US and UK Launch Round of Heavy Airstrikes on Yemen

Sixteen people were reported killed in the strikes

The US and the UK launched multiple airstrikes in Yemen, the first time the two countries launched a joint heavy bombing on the country in over three months.

Yemeni media reported that five airstrikes hit Yemen’s Red Sea province of Hodeida and that a radio building was hit in one of the strikes, and at least 16 people were killed and 35 wounded. A communications network in the neighboring Taiz province was also reported to be targeted.

US Central Command said that its forces “alongside UK Armed Forces conducted strikes against 13 Houthi targets” in Houthi-controlled Yemen, which is where most Yemenis live. CENTCOM said that it also conducted unilateral strikes that it claimed destroyed eight Houthi drones in Yemen and over the Red Sea.

The British Defense Ministry said that its forces “participated in a joint operation with US forces against Houthi military facilities to degrade their ability to persist with their attacks on international shipping in the Red Sea and Gulf of Aden.”

The bombing marks the fifth time that the US and the UK launched joint airstrikes on Yemen since January. The US has also launched hundreds of unilateral strikes, which have done nothing to deter Houthi attacks on shipping that began in response to Israel’s onslaught in Gaza.

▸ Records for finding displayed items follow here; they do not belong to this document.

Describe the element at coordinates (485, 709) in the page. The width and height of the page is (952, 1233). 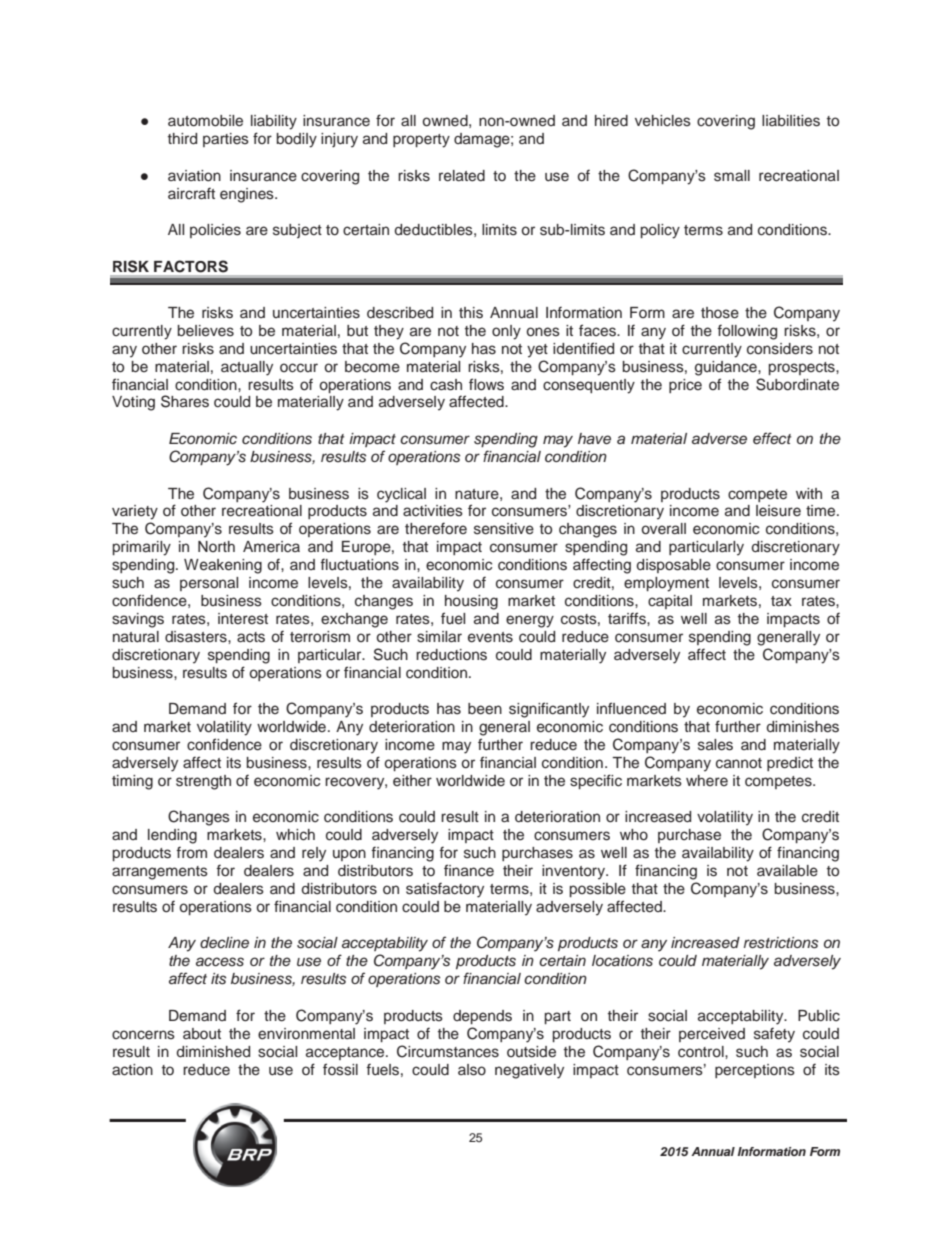
I see `been` at that location.
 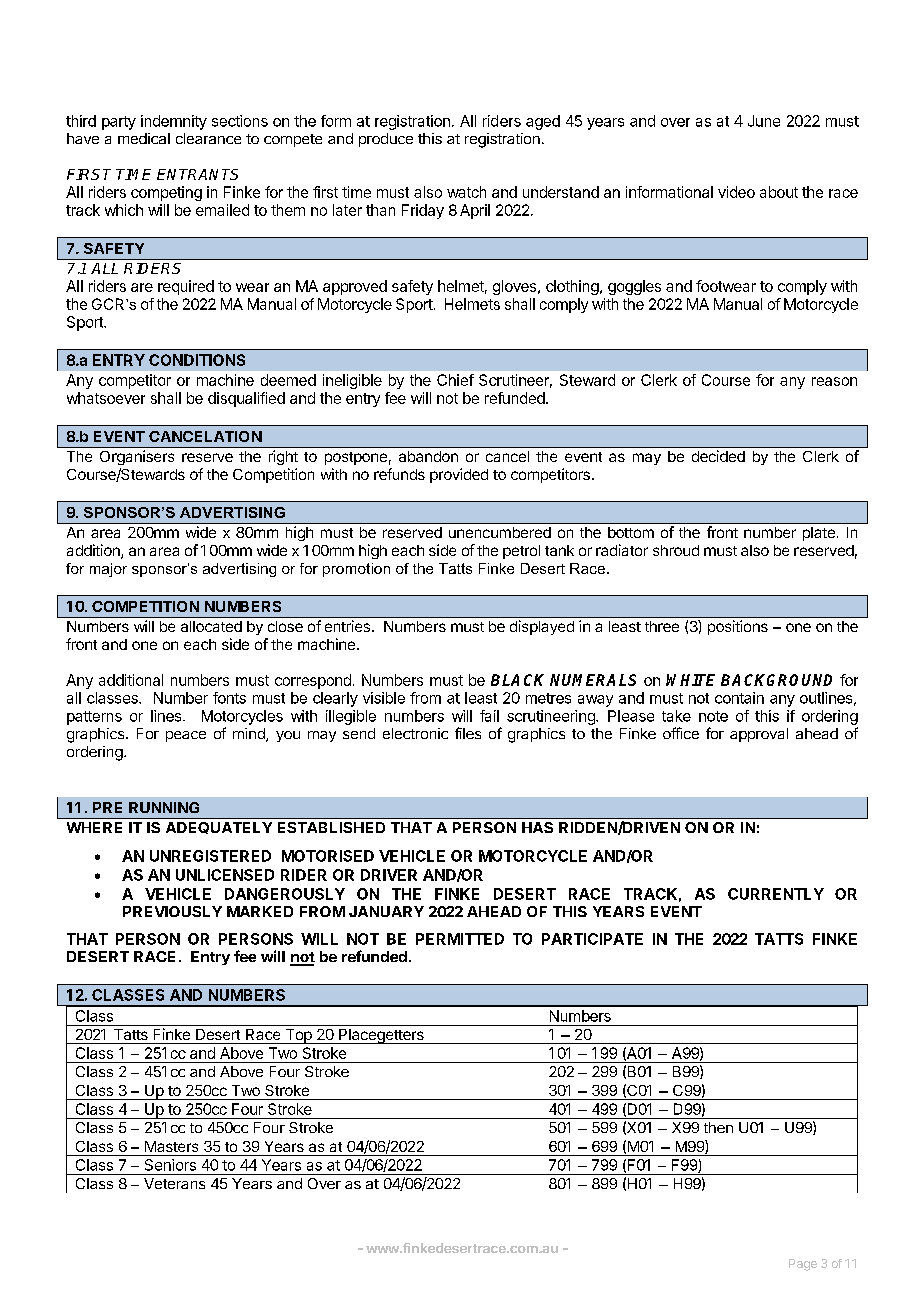 What do you see at coordinates (736, 192) in the document?
I see `video` at bounding box center [736, 192].
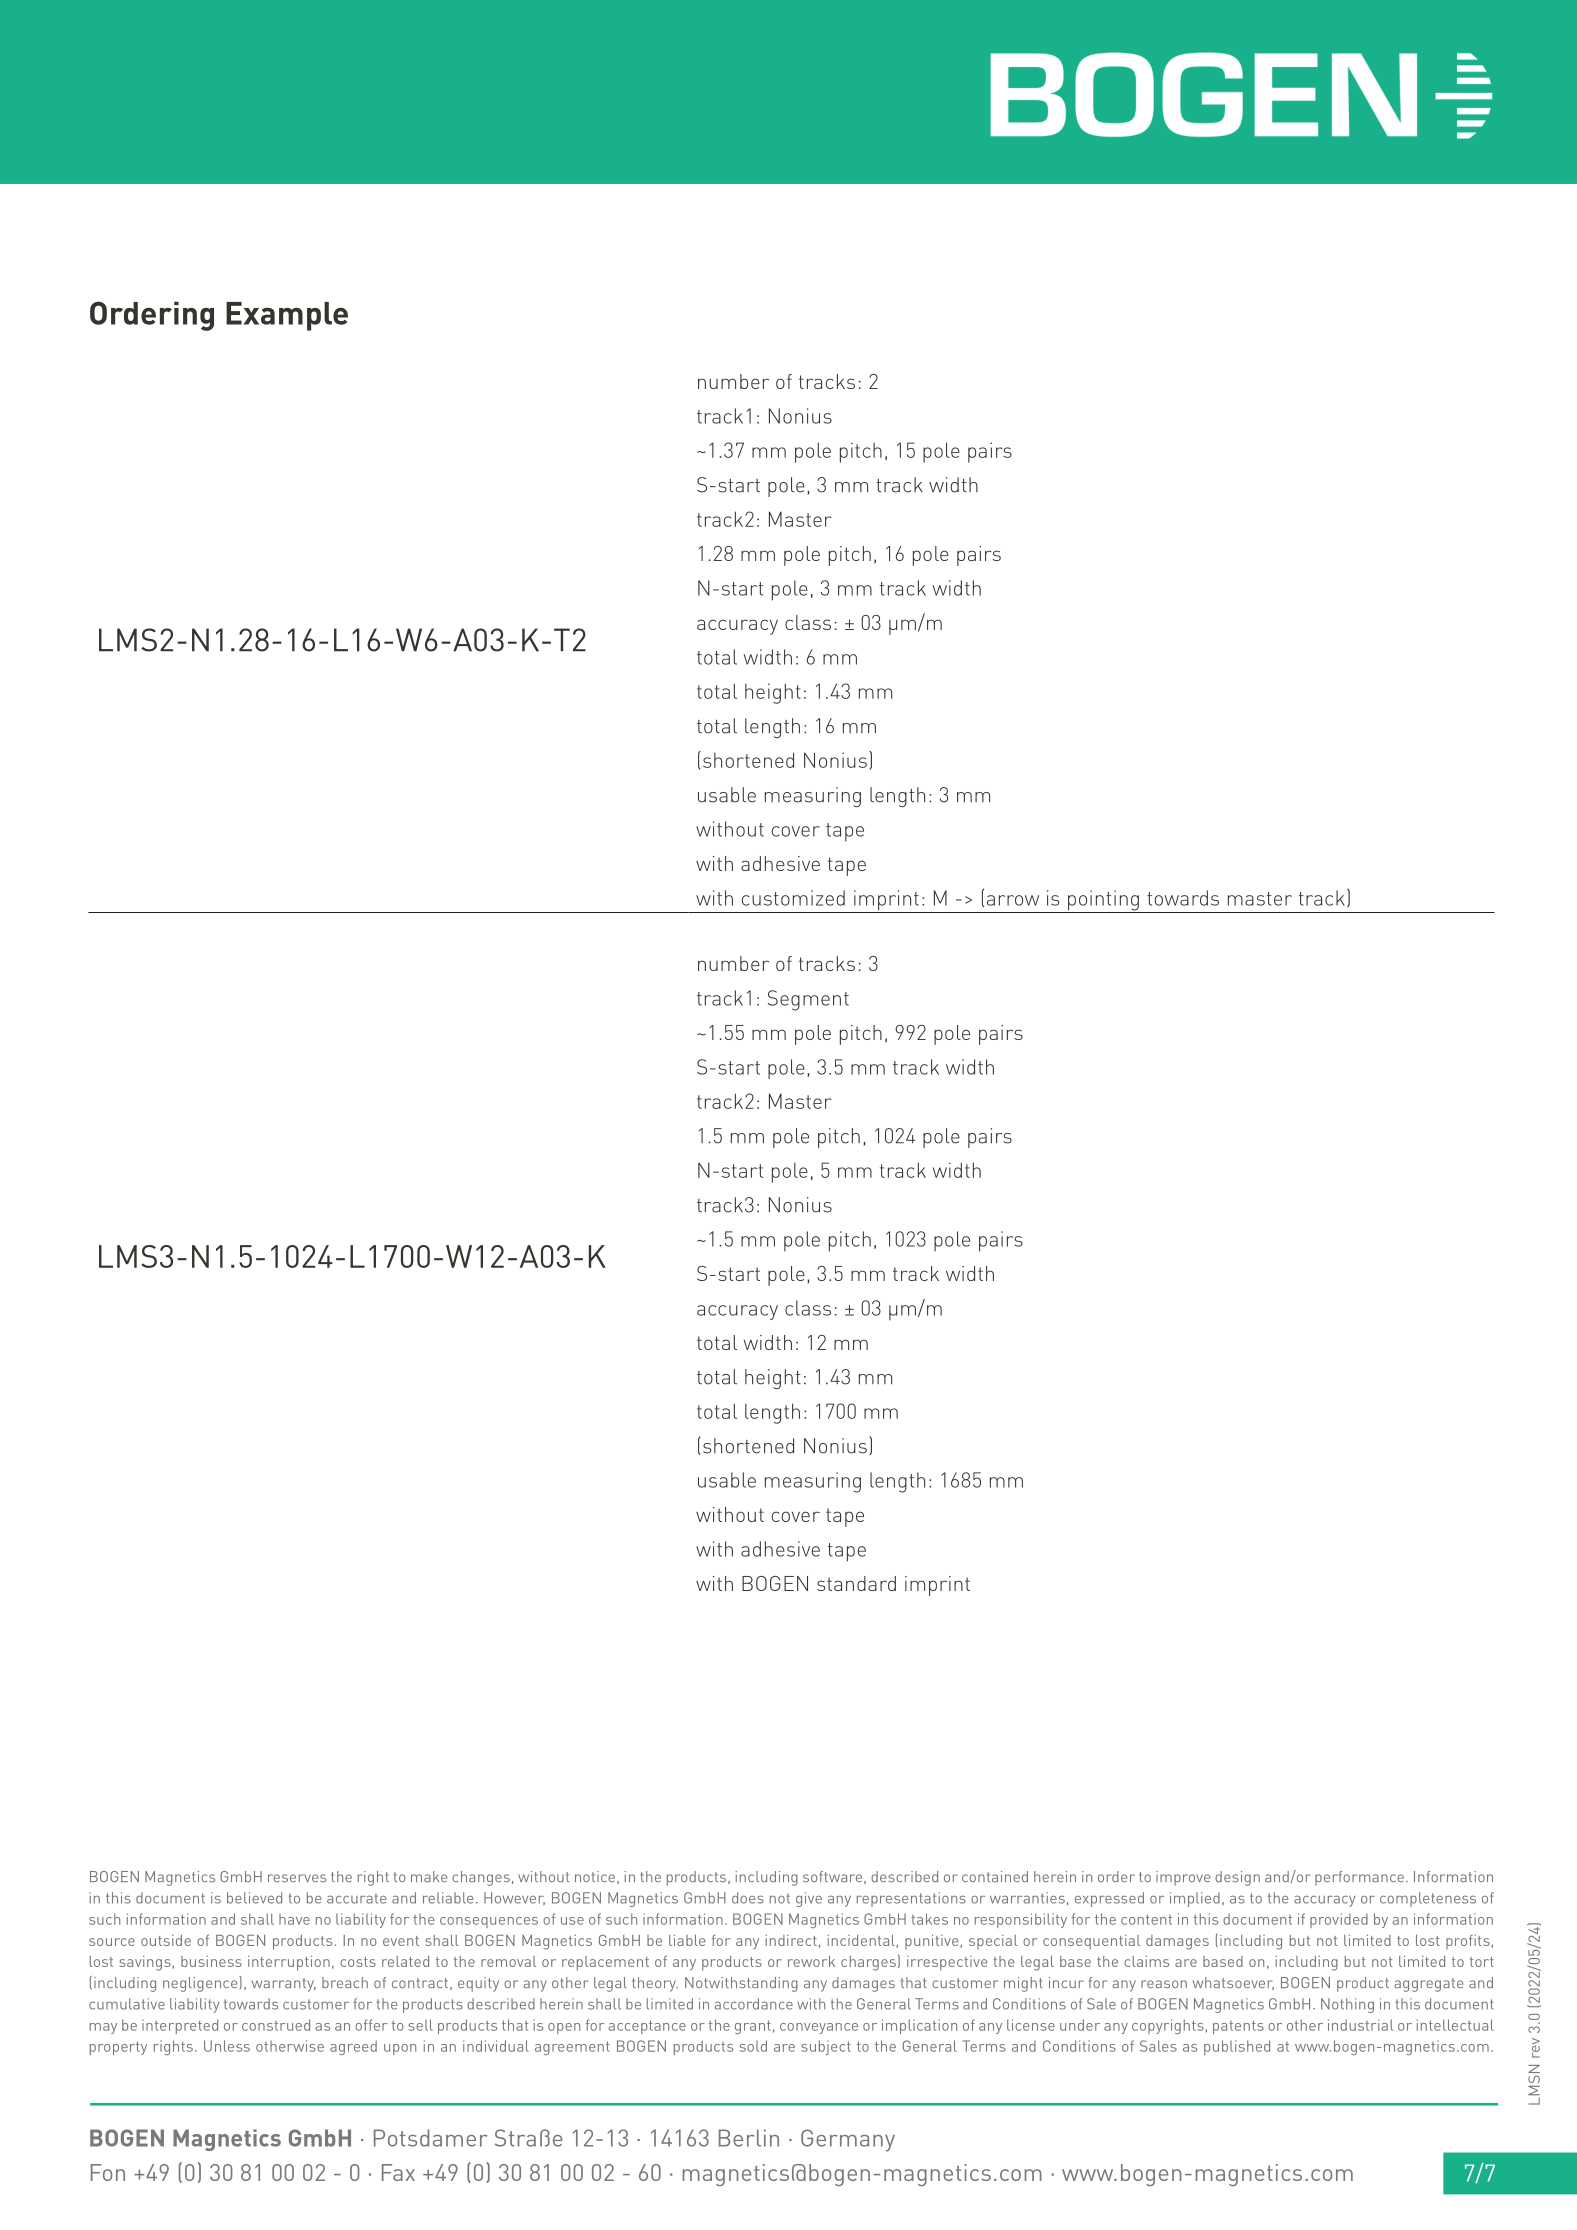 This image has width=1577, height=2230. Describe the element at coordinates (287, 316) in the image. I see `Example` at that location.
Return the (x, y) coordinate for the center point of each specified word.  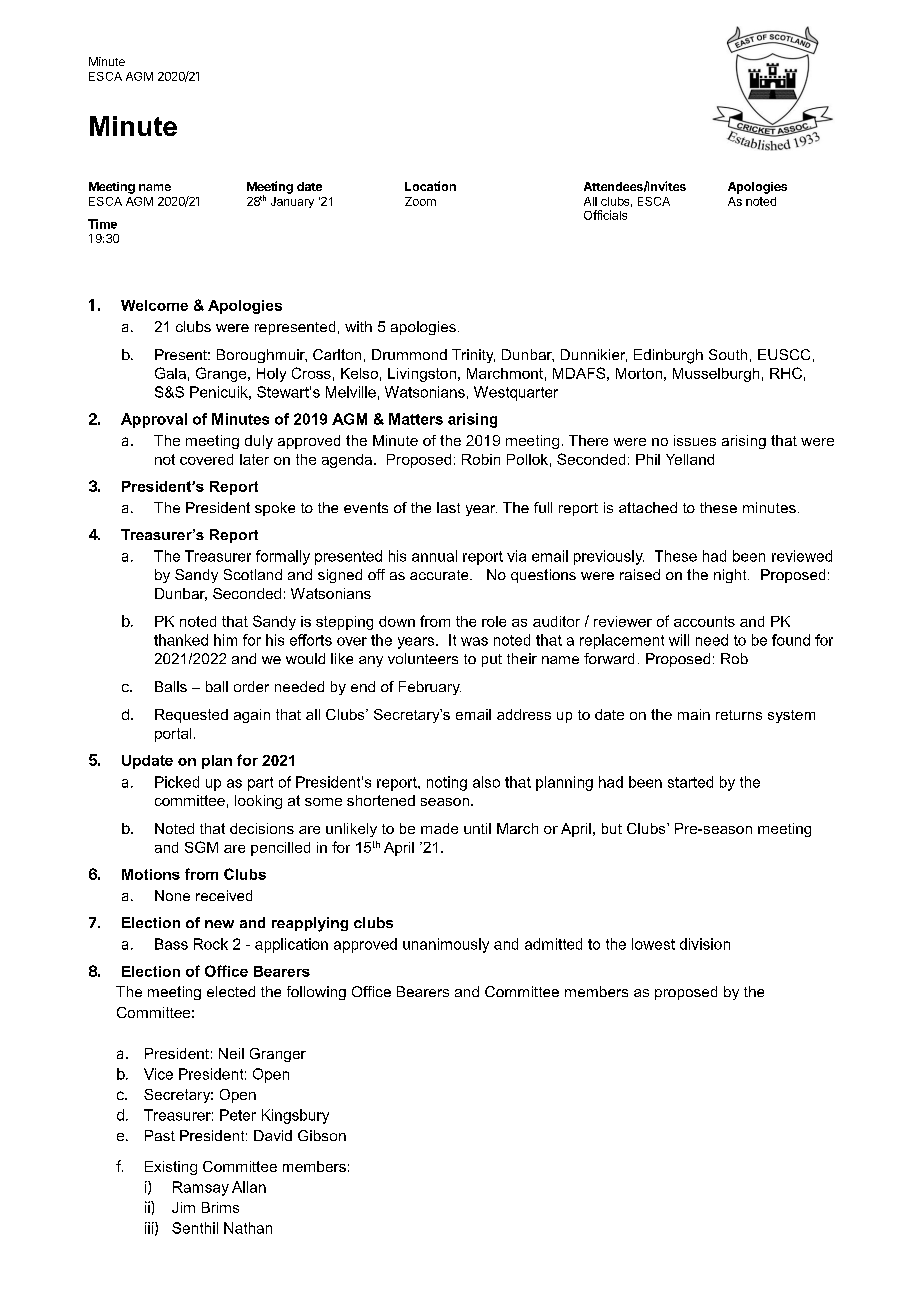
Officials (605, 215)
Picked (177, 782)
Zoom (420, 201)
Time (102, 224)
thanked (181, 640)
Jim (183, 1207)
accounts (704, 621)
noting (447, 783)
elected (231, 991)
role (494, 621)
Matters (416, 419)
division (705, 944)
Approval (154, 420)
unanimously (446, 945)
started (690, 782)
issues (695, 440)
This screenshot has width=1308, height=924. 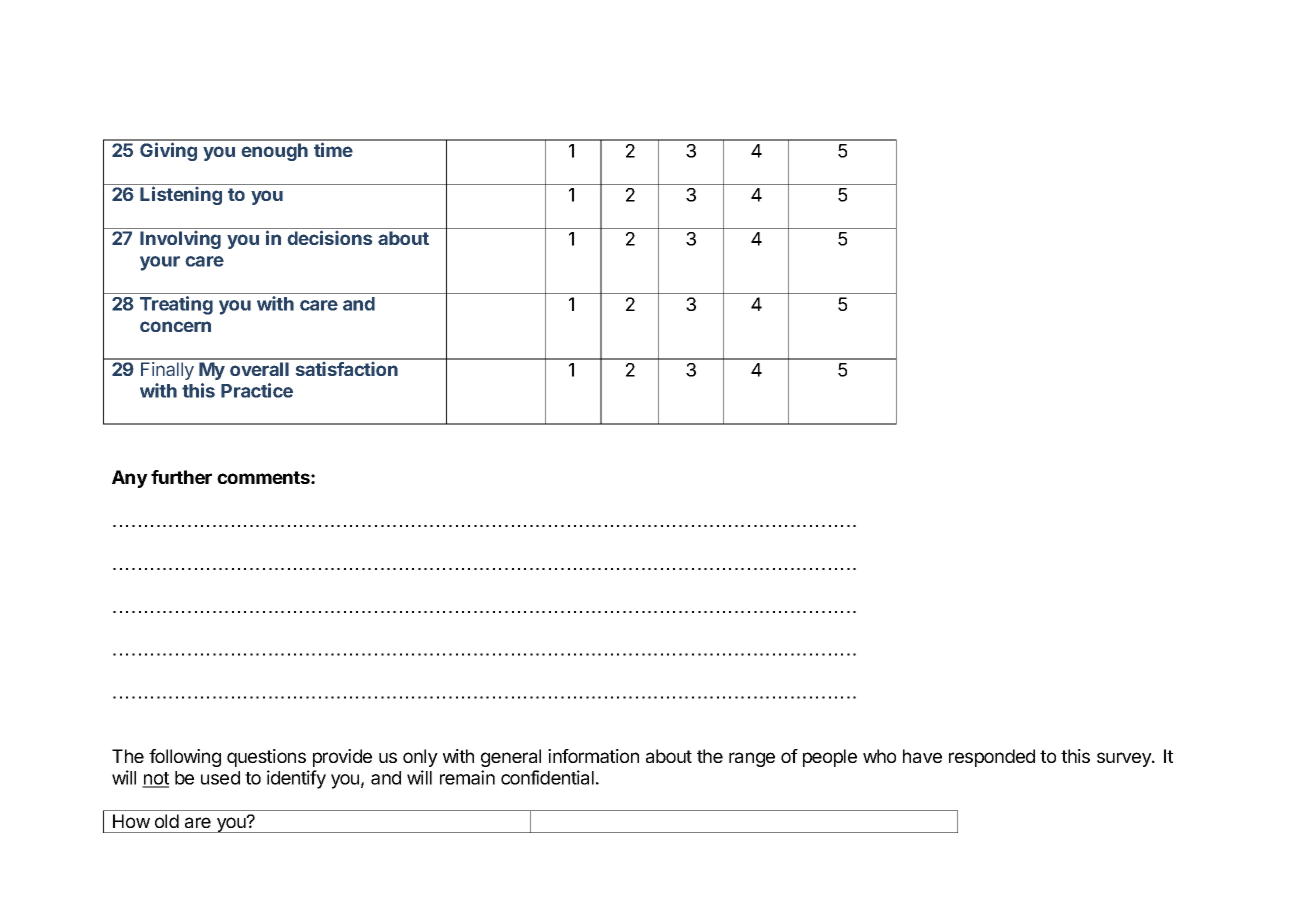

The latest round of US-UK airstrikes came after the Houthis struck a ship in the Red Sea and said they downed a US MQ-9 Reaper drone for the sixth time since November 2023. The Houthis, officially known as Ansar Allah, have made clear they will not stop their attacks until there is a ceasefire in Gaza and a lifting of the Israeli siege.

The US backed a brutal Saudi/UAE war against the Houthis from 2015-2022 that involved heavy airstrikes and a blockade, and the Houthis only became more of a capable fighting force during that time.

The war killed at least 377,000 people, with more than half dying of starvation and disease caused by the siege. A ceasefire between the Houthis and Saudis has held relatively well since April 2022, but new US sanctions are now blocking the implementation of a lasting peace deal.